Task description = The records below are to be reproduced word for word.

○ ○ ○ ○

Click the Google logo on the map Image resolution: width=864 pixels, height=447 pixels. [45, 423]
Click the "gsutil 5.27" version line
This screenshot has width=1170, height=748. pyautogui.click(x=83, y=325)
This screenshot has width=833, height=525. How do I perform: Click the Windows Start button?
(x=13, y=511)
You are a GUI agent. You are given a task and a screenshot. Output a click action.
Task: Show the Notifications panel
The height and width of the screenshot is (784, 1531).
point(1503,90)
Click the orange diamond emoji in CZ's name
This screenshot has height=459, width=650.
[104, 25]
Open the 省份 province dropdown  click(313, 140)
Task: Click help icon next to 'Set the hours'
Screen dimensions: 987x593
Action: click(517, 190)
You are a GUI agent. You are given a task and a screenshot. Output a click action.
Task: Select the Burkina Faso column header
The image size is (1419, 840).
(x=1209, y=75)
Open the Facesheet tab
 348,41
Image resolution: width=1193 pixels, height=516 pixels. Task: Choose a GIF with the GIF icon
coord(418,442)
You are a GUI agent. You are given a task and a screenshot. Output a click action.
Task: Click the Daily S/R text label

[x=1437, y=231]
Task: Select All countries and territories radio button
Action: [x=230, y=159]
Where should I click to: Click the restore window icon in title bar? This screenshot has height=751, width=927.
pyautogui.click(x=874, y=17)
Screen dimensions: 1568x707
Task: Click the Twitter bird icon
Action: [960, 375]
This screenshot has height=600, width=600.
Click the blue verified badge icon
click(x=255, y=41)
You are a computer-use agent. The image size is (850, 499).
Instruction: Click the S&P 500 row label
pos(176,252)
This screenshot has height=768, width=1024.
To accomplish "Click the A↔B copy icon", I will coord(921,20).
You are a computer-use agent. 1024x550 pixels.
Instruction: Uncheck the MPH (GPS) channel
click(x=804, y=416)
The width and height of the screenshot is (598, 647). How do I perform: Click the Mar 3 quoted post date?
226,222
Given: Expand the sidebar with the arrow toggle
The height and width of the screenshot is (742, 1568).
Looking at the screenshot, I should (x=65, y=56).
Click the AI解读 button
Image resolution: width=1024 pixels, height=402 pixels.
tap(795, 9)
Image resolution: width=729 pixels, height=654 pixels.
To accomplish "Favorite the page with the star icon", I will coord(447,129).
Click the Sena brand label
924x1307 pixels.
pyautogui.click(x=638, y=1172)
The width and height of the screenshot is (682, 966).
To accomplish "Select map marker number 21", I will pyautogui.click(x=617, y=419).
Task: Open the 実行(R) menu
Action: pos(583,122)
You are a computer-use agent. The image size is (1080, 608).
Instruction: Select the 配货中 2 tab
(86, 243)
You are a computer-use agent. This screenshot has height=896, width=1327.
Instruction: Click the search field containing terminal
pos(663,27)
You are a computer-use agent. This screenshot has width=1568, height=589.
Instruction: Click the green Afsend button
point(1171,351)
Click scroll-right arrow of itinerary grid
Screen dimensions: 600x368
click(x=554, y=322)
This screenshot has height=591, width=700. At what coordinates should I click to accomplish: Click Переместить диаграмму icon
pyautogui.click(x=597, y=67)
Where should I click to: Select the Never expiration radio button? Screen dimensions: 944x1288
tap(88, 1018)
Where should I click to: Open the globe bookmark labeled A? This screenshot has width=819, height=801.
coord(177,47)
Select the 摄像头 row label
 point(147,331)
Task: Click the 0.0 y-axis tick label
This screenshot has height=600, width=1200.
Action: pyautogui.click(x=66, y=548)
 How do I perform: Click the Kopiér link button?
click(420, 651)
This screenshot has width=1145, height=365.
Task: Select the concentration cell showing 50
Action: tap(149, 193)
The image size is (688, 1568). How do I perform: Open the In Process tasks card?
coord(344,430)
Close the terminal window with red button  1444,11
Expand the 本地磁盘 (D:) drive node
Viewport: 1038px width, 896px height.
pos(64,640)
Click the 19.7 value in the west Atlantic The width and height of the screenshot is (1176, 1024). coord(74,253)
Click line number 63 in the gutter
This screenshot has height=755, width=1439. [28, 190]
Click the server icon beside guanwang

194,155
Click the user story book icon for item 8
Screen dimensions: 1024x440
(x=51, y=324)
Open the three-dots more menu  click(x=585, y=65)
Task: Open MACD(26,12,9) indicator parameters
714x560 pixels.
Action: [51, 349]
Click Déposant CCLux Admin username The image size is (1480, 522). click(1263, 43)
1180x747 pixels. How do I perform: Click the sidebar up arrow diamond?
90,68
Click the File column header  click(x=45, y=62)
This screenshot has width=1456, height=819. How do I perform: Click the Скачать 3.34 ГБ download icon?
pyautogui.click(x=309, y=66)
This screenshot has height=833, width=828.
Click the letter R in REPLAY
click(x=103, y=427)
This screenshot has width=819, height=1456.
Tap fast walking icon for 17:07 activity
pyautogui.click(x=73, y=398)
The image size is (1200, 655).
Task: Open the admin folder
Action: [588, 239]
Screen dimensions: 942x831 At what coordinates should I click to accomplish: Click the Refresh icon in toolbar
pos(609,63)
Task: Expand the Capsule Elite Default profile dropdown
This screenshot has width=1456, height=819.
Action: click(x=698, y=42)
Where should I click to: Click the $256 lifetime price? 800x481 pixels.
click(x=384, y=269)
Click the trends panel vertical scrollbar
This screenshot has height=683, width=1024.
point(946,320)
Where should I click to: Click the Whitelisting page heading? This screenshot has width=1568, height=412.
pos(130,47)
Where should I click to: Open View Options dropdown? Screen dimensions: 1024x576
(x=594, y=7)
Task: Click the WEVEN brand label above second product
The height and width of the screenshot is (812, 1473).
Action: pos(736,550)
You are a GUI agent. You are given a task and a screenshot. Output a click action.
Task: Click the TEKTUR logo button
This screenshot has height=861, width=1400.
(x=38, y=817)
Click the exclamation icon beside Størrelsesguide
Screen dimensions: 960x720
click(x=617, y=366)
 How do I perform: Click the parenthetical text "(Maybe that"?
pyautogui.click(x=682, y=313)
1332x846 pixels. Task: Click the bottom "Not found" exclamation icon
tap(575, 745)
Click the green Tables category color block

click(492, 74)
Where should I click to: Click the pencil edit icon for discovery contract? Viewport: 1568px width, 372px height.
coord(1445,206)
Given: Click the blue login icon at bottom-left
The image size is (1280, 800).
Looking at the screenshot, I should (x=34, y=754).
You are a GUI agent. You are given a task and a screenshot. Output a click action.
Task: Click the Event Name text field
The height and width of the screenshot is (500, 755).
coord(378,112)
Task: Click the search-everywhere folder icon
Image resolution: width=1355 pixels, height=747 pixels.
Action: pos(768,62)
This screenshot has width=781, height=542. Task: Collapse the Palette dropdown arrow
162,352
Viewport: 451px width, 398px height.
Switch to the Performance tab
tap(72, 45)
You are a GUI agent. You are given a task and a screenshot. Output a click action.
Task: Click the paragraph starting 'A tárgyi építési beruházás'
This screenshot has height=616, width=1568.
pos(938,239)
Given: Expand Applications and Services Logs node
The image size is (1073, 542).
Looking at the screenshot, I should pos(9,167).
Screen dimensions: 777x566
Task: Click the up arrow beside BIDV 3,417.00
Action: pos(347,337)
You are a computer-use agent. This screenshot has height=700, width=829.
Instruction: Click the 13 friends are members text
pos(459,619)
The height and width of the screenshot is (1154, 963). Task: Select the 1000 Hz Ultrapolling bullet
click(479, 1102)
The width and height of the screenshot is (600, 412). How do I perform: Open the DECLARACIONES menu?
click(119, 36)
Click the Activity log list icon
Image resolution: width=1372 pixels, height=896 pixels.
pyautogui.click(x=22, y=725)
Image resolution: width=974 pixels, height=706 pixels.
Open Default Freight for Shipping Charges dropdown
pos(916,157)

○ ○ ○ ○

Result of the exercise =
Click the Google logo on the map Image resolution: width=864 pixels, height=447 pixels. [45, 423]
Click the "gsutil 5.27" version line
This screenshot has width=1170, height=748. pyautogui.click(x=83, y=325)
This screenshot has width=833, height=525. How do I perform: Click the Windows Start button?
(x=13, y=511)
You are a GUI agent. You are given a task and a screenshot. Output a click action.
Task: Show the Notifications panel
The height and width of the screenshot is (784, 1531).
point(1503,90)
Click the orange diamond emoji in CZ's name
This screenshot has height=459, width=650.
[104, 25]
Open the 省份 province dropdown  click(313, 140)
Task: Click help icon next to 'Set the hours'
Screen dimensions: 987x593
Action: click(517, 190)
You are a GUI agent. You are given a task and a screenshot. Output a click action.
Task: Select the Burkina Faso column header
The image size is (1419, 840).
(x=1209, y=75)
Open the Facesheet tab
 348,41
Image resolution: width=1193 pixels, height=516 pixels. Task: Choose a GIF with the GIF icon
coord(418,442)
You are a GUI agent. You are given a task and a screenshot. Output a click action.
Task: Click the Daily S/R text label

[x=1437, y=231]
Task: Select All countries and territories radio button
Action: [x=230, y=159]
Where should I click to: Click the restore window icon in title bar? This screenshot has height=751, width=927.
pyautogui.click(x=874, y=17)
Screen dimensions: 1568x707
Task: Click the Twitter bird icon
Action: [960, 375]
This screenshot has height=600, width=600.
Click the blue verified badge icon
click(x=255, y=41)
You are a computer-use agent. The image size is (850, 499).
Instruction: Click the S&P 500 row label
pos(176,252)
This screenshot has height=768, width=1024.
To accomplish "Click the A↔B copy icon", I will coord(921,20).
You are a computer-use agent. 1024x550 pixels.
Instruction: Uncheck the MPH (GPS) channel
click(x=804, y=416)
The width and height of the screenshot is (598, 647). How do I perform: Click the Mar 3 quoted post date?
226,222
Given: Expand the sidebar with the arrow toggle
The height and width of the screenshot is (742, 1568).
Looking at the screenshot, I should (x=65, y=56).
Click the AI解读 button
Image resolution: width=1024 pixels, height=402 pixels.
tap(795, 9)
Image resolution: width=729 pixels, height=654 pixels.
To accomplish "Favorite the page with the star icon", I will coord(447,129).
Click the Sena brand label
924x1307 pixels.
pyautogui.click(x=638, y=1172)
The width and height of the screenshot is (682, 966).
To accomplish "Select map marker number 21", I will pyautogui.click(x=617, y=419).
Task: Open the 実行(R) menu
Action: pos(583,122)
You are a computer-use agent. The image size is (1080, 608).
Instruction: Select the 配货中 2 tab
(86, 243)
You are a computer-use agent. This screenshot has height=896, width=1327.
Instruction: Click the search field containing terminal
pos(663,27)
You are a computer-use agent. This screenshot has width=1568, height=589.
Instruction: Click the green Afsend button
point(1171,351)
Click scroll-right arrow of itinerary grid
Screen dimensions: 600x368
click(x=554, y=322)
This screenshot has height=591, width=700. At what coordinates should I click to accomplish: Click Переместить диаграмму icon
pyautogui.click(x=597, y=67)
Where should I click to: Select the Never expiration radio button? Screen dimensions: 944x1288
tap(88, 1018)
Where should I click to: Open the globe bookmark labeled A? This screenshot has width=819, height=801.
coord(177,47)
Select the 摄像头 row label
 point(147,331)
Task: Click the 0.0 y-axis tick label
This screenshot has height=600, width=1200.
Action: pyautogui.click(x=66, y=548)
 How do I perform: Click the Kopiér link button?
click(420, 651)
This screenshot has width=1145, height=365.
Task: Select the concentration cell showing 50
Action: tap(149, 193)
The image size is (688, 1568). How do I perform: Open the In Process tasks card?
coord(344,430)
Close the terminal window with red button  1444,11
Expand the 本地磁盘 (D:) drive node
Viewport: 1038px width, 896px height.
pos(64,640)
Click the 19.7 value in the west Atlantic The width and height of the screenshot is (1176, 1024). coord(74,253)
Click line number 63 in the gutter
This screenshot has height=755, width=1439. [28, 190]
Click the server icon beside guanwang

194,155
Click the user story book icon for item 8
Screen dimensions: 1024x440
(x=51, y=324)
Open the three-dots more menu  click(x=585, y=65)
Task: Open MACD(26,12,9) indicator parameters
714x560 pixels.
Action: [51, 349]
Click Déposant CCLux Admin username The image size is (1480, 522). click(1263, 43)
1180x747 pixels. How do I perform: Click the sidebar up arrow diamond?
90,68
Click the File column header  click(x=45, y=62)
This screenshot has width=1456, height=819. How do I perform: Click the Скачать 3.34 ГБ download icon?
pyautogui.click(x=309, y=66)
This screenshot has height=833, width=828.
Click the letter R in REPLAY
click(x=103, y=427)
This screenshot has width=819, height=1456.
Tap fast walking icon for 17:07 activity
pyautogui.click(x=73, y=398)
The image size is (1200, 655).
Task: Open the admin folder
Action: [588, 239]
Screen dimensions: 942x831 At what coordinates should I click to accomplish: Click the Refresh icon in toolbar
pos(609,63)
Task: Expand the Capsule Elite Default profile dropdown
This screenshot has width=1456, height=819.
Action: click(x=698, y=42)
Where should I click to: Click the $256 lifetime price? 800x481 pixels.
click(x=384, y=269)
Click the trends panel vertical scrollbar
This screenshot has height=683, width=1024.
point(946,320)
Where should I click to: Click the Whitelisting page heading? This screenshot has width=1568, height=412.
pos(130,47)
Where should I click to: Open View Options dropdown? Screen dimensions: 1024x576
(x=594, y=7)
Task: Click the WEVEN brand label above second product
The height and width of the screenshot is (812, 1473).
Action: pos(736,550)
You are a GUI agent. You are given a task and a screenshot. Output a click action.
Task: Click the TEKTUR logo button
This screenshot has height=861, width=1400.
(x=38, y=817)
Click the exclamation icon beside Størrelsesguide
Screen dimensions: 960x720
click(x=617, y=366)
 How do I perform: Click the parenthetical text "(Maybe that"?
pyautogui.click(x=682, y=313)
1332x846 pixels. Task: Click the bottom "Not found" exclamation icon
tap(575, 745)
Click the green Tables category color block

click(492, 74)
Where should I click to: Click the pencil edit icon for discovery contract? Viewport: 1568px width, 372px height.
coord(1445,206)
Given: Click the blue login icon at bottom-left
The image size is (1280, 800).
Looking at the screenshot, I should (x=34, y=754).
You are a GUI agent. You are given a task and a screenshot. Output a click action.
Task: Click the Event Name text field
The height and width of the screenshot is (500, 755).
coord(378,112)
Task: Click the search-everywhere folder icon
Image resolution: width=1355 pixels, height=747 pixels.
Action: pos(768,62)
This screenshot has width=781, height=542. Task: Collapse the Palette dropdown arrow
162,352
Viewport: 451px width, 398px height.
Switch to the Performance tab
tap(72, 45)
You are a GUI agent. You are given a task and a screenshot. Output a click action.
Task: Click the paragraph starting 'A tárgyi építési beruházás'
This screenshot has height=616, width=1568.
pos(938,239)
Given: Expand Applications and Services Logs node
The image size is (1073, 542).
Looking at the screenshot, I should pos(9,167).
Screen dimensions: 777x566
Task: Click the up arrow beside BIDV 3,417.00
Action: pos(347,337)
You are a computer-use agent. This screenshot has height=700, width=829.
Instruction: Click the 13 friends are members text
pos(459,619)
The height and width of the screenshot is (1154, 963). Task: Select the 1000 Hz Ultrapolling bullet
click(479, 1102)
The width and height of the screenshot is (600, 412). How do I perform: Open the DECLARACIONES menu?
click(119, 36)
Click the Activity log list icon
Image resolution: width=1372 pixels, height=896 pixels.
pyautogui.click(x=22, y=725)
Image resolution: width=974 pixels, height=706 pixels.
Open Default Freight for Shipping Charges dropdown
pos(916,157)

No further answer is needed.